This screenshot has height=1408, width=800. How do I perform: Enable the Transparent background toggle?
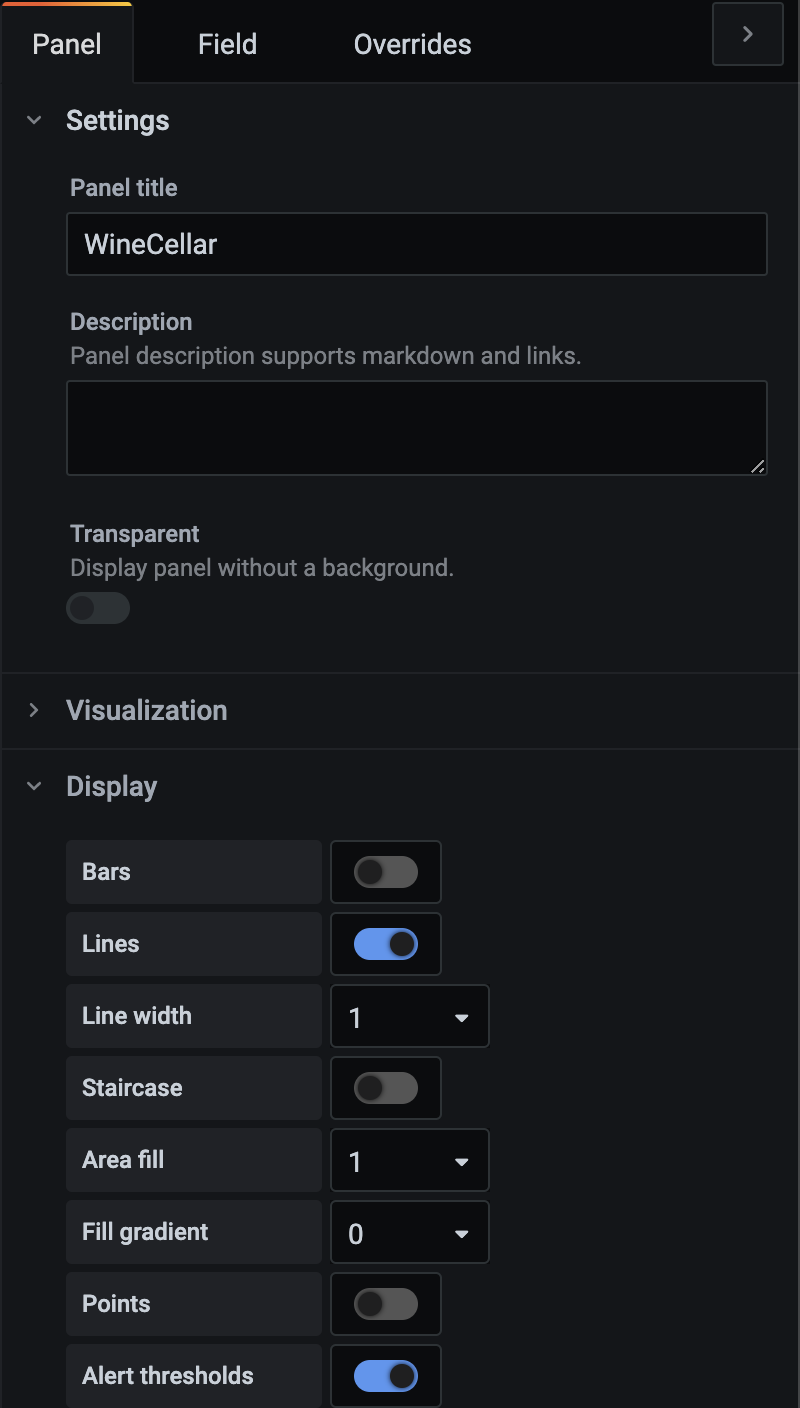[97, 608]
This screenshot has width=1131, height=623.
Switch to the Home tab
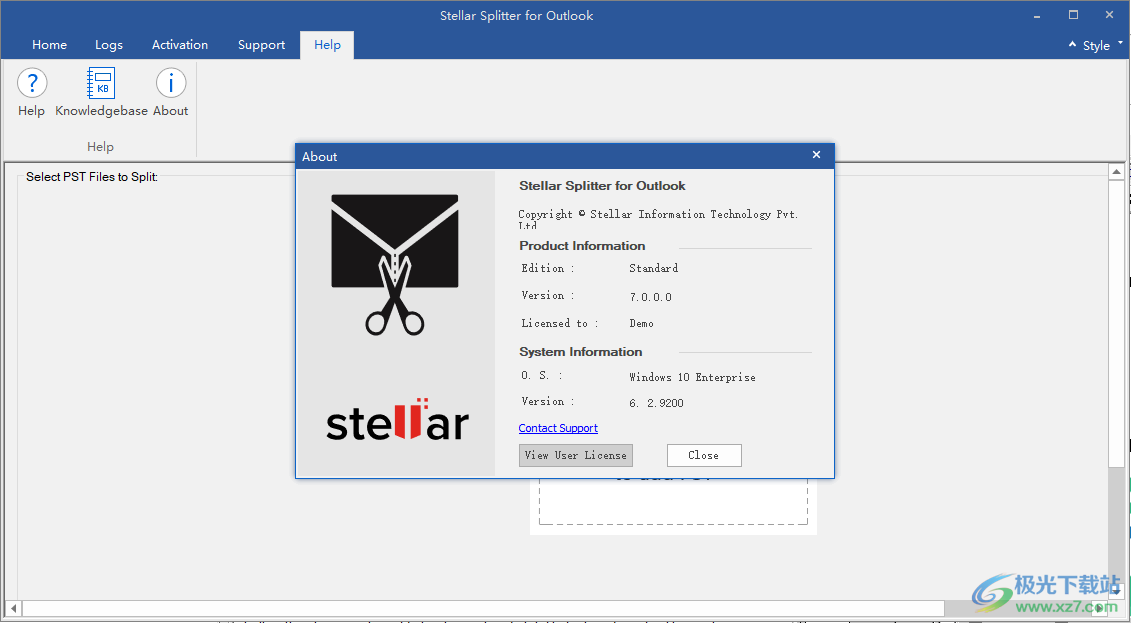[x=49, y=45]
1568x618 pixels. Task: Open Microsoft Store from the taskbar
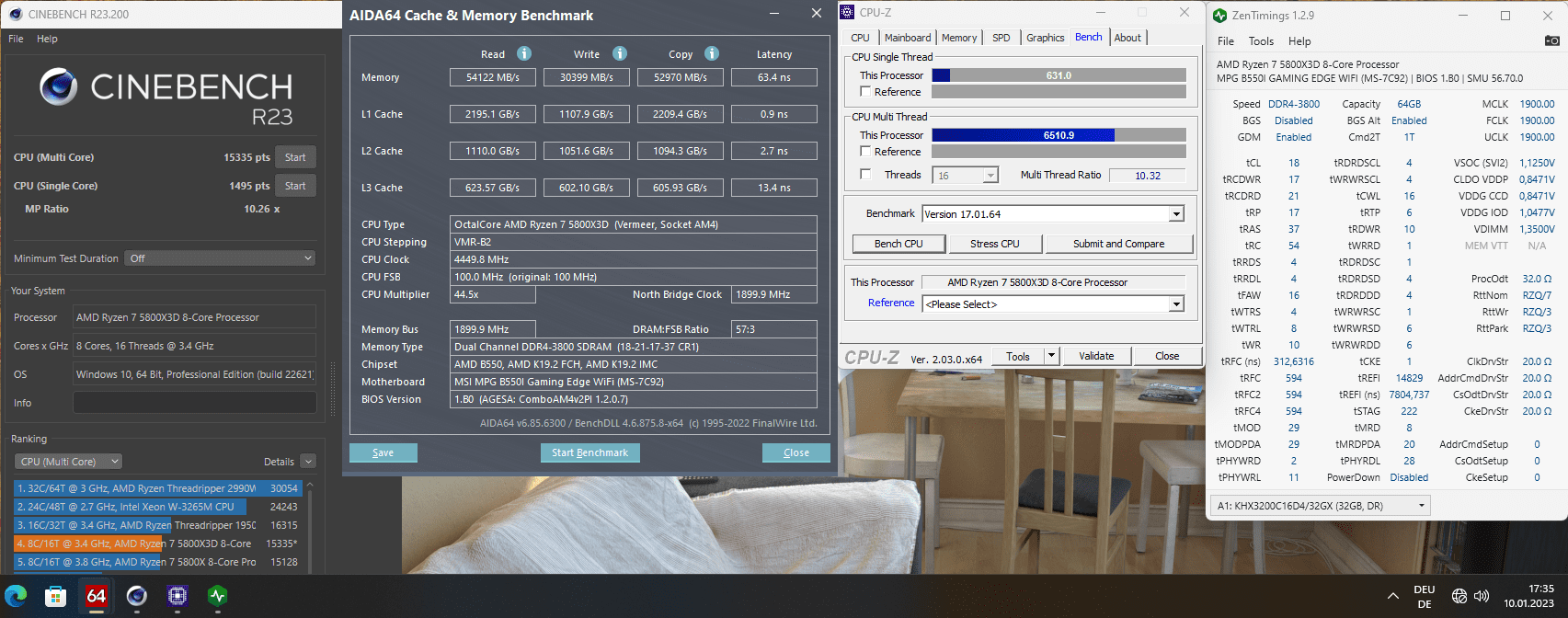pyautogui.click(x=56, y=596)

= = =

- **YOUR TASK**:
Please write the data out again exactly, but do not carry over the pictures.

- **ANSWER TO THE PROBLEM**:
This screenshot has height=1408, width=800. How do I perform: Enable the Transparent background toggle?
[97, 608]
This screenshot has width=1131, height=623.
Switch to the Home tab
[x=49, y=45]
1568x618 pixels. Task: Open Microsoft Store from the taskbar
pyautogui.click(x=56, y=596)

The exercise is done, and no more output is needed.